The realization? Going to college shoved the “home team” to the back seat.
That’s not to say we don’t tout our NFL jerseys around campus. There’s a certain amount of pride that comes with repping the hometown team at your home away from home. At UCLA you may very well be the only Cleveland Browns fan within a 50-mile radius of Royce Hall.
But as a UCLA student, I’m a Bruin fan first. It’s UCLA, a gaping black hole, and then everyone else.
And when you think about it, it actually makes a lot of sense.
Allegiances to sports teams are shaped largely by the notion of community. I was a Chargers and Padres fan for the last 13 years for the simple reason that I lived where they played. San Diego, like any other city, is a community, and it was my hometown.
Of course it’s natural to have love for your hometown and root for the team that represents it. It also helps when everyone around you is from the same place and cheers for the same team with you.
The thing is, college is a much more intimate community than the city of San Diego. UCLA’s campus stretches a number of miles I can count on one hand. San Diego County’s surface area requires a calculator. UCLA’s community size consists of around 40,000 reasonably similar students, within the same age bracket, working through the same stages in life.
Needless to say, San Diego’s residents are not so similar.
And there’s one other little bonus that makes us so much more drawn to our college teams. It may be cliche, but we literally do sit in class with some of the athletes on our sports teams. They may not all be Darren Collison, but it’s cool anyway. In one 20-person English class, I discussed “The Yellow Wallpaper” with what felt like half the track team. Now when I see them out at Drake, I’ll root harder for their success than I ever would for LaDainian Tomlinson.
And while we all have pride in our hometown, and as a result our hometown team, a different, often more passionate pride is held exclusively for our college team. We all picked UCLA over other schools, and with that selection comes intense, almost egotistical feelings. Every time our school is successful in anything, we are too.
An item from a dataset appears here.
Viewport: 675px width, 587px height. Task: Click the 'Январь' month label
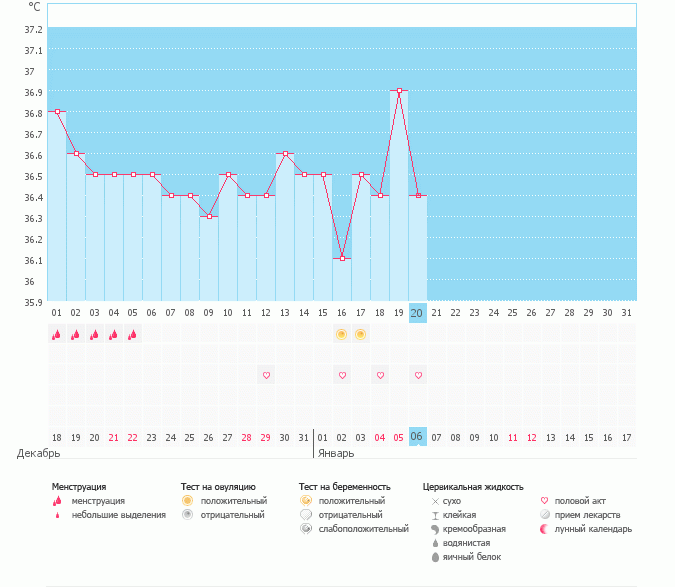tap(337, 453)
Of course, when the Dodgers go to playoffs, it makes sense that the people native to this area throw on their blue ball caps again. All it takes is a little success to revive our love for the home team. Naturally, I’ll root hard for the Chargers if they make the Super Bowl, and that game surely won’t be background noise.
But our school is in our blood, to a degree that our hometown never can be. Life makes us move around and change what we call our hometown. Jobs and family take people places they never thought they’d be.
Twenty years from now I may find myself in Nashville, rooting for the Tennessee Titans.
But regardless of where I go, I know for sure that the seal on my diploma won’t change.